The Peculiar Truth about Apple's Little-Known 3rd Founder


  • Ronald Wayne was an engineer who grew up in Cleveland in the 1930s and 1940s.

  • After moving west to California, he made his first foray into his own business, which involved slot machines.

  • That company did not succeed. Wayne blamed the failure on his lack of business acumen.

  • He returned to engineering and got a job at a new company called Atari.

  • That’s where he met fellow employees Steve Wozniak and Steve Jobs.

  • In 1976, the two Steves pitched Wayne on their concept to create a personal computer company. They wanted him onboard. Wayne was intrigued.

  • The two Steves were in their 20s. Wayne was in his 40s and deemed more of a grownup. They wanted Wayne’s input, and they needed a tiebreaker vote on decisions.

  • Steve & Steve received a 45% share in the company while Wayne would receive ten percent.

  • Ronald Wayne drafted an agreement, which the trio signed.

  • With that, Apple Computer was born on April 1, 1976.

  • Wayne was responsible for writing the owners manual for the first Apple computer.

  • He also created the first Apple Computer logo, which was nothing like the one used today.

  • Wayne grew anxious about venturing into another risky enterprise. The failure of his slot machine company left him nervous about losing his shirt — again.

  • So, just twelve days after signing on as a founder of Apple Computer (or months later according to Wozniak), Ronald Wayne declared that he had left the company.

  • Jobs tried to get Wayne to reconsider. He failed.

  • Jobs and Wozniak bought off Wayne’s shares of their fledgling business for $800.

  • Wayne kept his position at Atari until he left in 1978.

  • He then opened another business of his own — Wayne’s Philatelics. He bought and sold rare stamps and coins.

  • After a robbery, he moved his stamp shop from California to Nevada, where he has lived ever since.

  • Apple Computer went on to become a worldwide success.

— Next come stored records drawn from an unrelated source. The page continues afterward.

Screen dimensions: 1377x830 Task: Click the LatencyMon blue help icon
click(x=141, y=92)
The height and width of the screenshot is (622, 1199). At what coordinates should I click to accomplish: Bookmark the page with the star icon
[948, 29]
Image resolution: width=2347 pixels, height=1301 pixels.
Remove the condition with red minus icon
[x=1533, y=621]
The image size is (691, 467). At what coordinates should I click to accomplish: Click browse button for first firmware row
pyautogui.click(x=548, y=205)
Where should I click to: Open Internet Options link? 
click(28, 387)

Ronald Wayne did not profit from it.

  • In the 1990s, Wayne made $500 by selling the original business contract he and the two Steves had signed in 1976.

  • Twenty years later, that document was purchased at auction for $1.6 million.

  • Ronald Wayne did not profit from that, either.

  • For decades, Wayne never possessed any Apple devices until he was given a free iPad at a business conference.

  • His website — which lists him as an engineer, historian, and poet — promotes merchandise for sale bearing his original Apple Computer logo from the 1970s.

  • As of this writing, Ronald Wayne is in his late 80s, and he lives in a trailer park in Pahrump, Nevada.